Fans may soon be saying farewell to Apu on The Simpsons, according to Adi Shankar. The animated comedy has been a staple of the FOX slate since it debuted in 1989. The show recently entered into its landmark 30th season, cementing it as not only the longest-running American sitcom but also has produced the most episodes of any prime-time scripted TV show. While high-profile guest-stars - such as Gal Gadot - continue to line-up in order to appear, the show is no longer the cultural milestone and critical juggernaut that it used to be.

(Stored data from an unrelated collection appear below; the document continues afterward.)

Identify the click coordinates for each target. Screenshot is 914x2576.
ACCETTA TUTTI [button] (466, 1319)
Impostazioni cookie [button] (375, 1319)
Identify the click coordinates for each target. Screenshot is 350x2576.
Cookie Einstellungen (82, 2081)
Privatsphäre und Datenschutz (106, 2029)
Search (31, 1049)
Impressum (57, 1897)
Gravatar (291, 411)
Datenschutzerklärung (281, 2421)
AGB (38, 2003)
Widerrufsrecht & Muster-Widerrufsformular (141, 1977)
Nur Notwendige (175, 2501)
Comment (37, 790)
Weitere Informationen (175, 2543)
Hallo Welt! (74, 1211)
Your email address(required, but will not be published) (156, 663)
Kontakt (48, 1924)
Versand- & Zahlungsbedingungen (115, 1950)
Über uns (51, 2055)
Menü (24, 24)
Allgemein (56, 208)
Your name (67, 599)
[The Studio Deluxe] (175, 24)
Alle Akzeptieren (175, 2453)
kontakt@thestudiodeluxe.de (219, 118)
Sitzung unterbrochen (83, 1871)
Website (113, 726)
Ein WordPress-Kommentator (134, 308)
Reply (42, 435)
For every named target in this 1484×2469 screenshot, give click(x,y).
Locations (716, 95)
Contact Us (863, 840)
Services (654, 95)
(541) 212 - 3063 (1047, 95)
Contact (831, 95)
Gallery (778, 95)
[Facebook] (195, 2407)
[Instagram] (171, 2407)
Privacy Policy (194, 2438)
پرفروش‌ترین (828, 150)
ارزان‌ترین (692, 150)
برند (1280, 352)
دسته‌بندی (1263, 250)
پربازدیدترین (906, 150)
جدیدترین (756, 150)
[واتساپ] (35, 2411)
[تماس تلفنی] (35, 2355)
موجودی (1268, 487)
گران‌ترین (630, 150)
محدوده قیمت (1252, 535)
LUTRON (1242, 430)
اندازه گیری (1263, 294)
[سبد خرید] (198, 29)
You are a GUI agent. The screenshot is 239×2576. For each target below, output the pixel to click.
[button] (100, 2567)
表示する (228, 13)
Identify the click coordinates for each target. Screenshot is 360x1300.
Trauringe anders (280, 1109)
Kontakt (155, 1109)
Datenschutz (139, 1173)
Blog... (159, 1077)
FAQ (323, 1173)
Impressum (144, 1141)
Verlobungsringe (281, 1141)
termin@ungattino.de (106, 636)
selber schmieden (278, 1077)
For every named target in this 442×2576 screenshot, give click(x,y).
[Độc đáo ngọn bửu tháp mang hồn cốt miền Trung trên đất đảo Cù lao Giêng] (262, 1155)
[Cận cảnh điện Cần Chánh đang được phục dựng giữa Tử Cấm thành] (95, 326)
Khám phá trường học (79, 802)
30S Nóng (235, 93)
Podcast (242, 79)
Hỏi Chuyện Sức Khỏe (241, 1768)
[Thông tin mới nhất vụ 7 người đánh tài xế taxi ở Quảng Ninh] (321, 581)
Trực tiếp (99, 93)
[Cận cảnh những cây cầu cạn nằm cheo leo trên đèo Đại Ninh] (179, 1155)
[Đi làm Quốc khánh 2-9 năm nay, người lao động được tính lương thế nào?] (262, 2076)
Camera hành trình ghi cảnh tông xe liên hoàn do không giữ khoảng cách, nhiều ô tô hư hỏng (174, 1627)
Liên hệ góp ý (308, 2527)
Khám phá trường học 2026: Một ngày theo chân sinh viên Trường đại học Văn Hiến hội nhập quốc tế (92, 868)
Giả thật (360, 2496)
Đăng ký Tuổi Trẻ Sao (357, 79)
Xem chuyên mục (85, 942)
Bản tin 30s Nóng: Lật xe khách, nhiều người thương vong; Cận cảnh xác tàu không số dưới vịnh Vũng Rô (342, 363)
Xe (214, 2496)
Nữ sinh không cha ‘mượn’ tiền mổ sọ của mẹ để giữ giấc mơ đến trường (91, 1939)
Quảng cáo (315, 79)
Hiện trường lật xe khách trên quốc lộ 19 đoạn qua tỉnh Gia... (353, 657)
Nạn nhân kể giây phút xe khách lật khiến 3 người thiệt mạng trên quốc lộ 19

The show has experienced a particular backlash in recent years for their portrayal of Asian characters, such as Apu. The subject was brought into the spotlight by Hari Kondabolu. In 2017, Kondabolu released a documentary titled, The Problem with Apu' The show responded to the backlash in the episode, “No Good Read Goes Unpunished,” only to receive even more ire from fans and critics. Since then, many have weighed in on the issue. Even South Park got in on the act, savagely satirizing the controversy. Mastermind of The Bootleg Universe and co-creator of Netflix's Castlevania series, Shankar, offered a more constructive solution, however. Back in April, Shankar opened a contest, calling for aspiring writers to improve, evolve, or subvert the character in an interesting way. The ultimate aim was to take the winning entry and pitch it to The Simpsons' writer's room.
Speaking to IndieWire, Shankar, unfortunately, revealed that Matt Groening is intending to simply "side-step" the controversy by cutting Apu from the show altogether. Shankar cites his sources as two people that work for The Simpsons and a third person that works directly with Groening. It remains unclear whether Apu will receive a swan song or simply disappear. Whatever the case, Shankar believes this decision is a mistake and that it exposes a level of cowardice on the part of the writers:
“If you are a show about cultural commentary and you are too afraid to comment on the culture, especially when it’s a component of the culture you had a hand in creating, then you are a show about cowardice. It’s not a step forward, or step backwards, it’s just a massive step sideways. After having read all these wonderful scripts, I feel like sidestepping this issue doesn’t solve it when the whole purpose of art, I would argue, is to bring us together.”
The winning script - which was written by Vishaal Buch - will not go to waste. With the assumption being that The Simpsons will not use the script, Shankar intends to push forward and bring it to life via his own YouTube channel. Groening previously stated that there are no plans to retire Apu. If he has indeed gone back on that decision, it would almost certainly be a disappointment, whatever side of the debate fans happen to fall into.
The concept of political correctness in comedy is a tricky one to navigate. For many people, they believe that there should be no limits to comedy and what can be deemed funny. Comedy is, after all, an extremely subjective medium, with a wide spectrum of tastes to cater to. On the other hand, there are others who believe that comedy should be more sophisticated and move with the times. What was considered acceptable and humorous in the 80s, when the show first aired, does not always translate well into the modern era. As slowly as it often feels, things have progressed substantially in the decades since, especially in regards to how society views race, gender, and sexuality.
Then again, there are certain arguments from the other side of the fence that do make sense. The Simpsons is a show laden with stereotypes. Characters from Fat Tony to Comic Book Guy, and even Homer himself, are caricatures of one kind or another. While they are not derived from the same kind of weighty, cultural heritage as Apu, they are no more or less a stereotype. The unfortunate downside of cartoons is that sometimes they will be cartoonish. If The Simpsons genuinely feel unable to be the kind of show to evolve and add extra dimensions to their characters, and fans continue to feel largely unable to get on-board with their brand of comedy, perhaps it is time to follow South Park's suggestion. Perhaps it is time to accept that The Simpsons had its place in history but that the time has come for the show to take its final bow altogether.
The Simpsons continues Sunday, November 4, on FOX.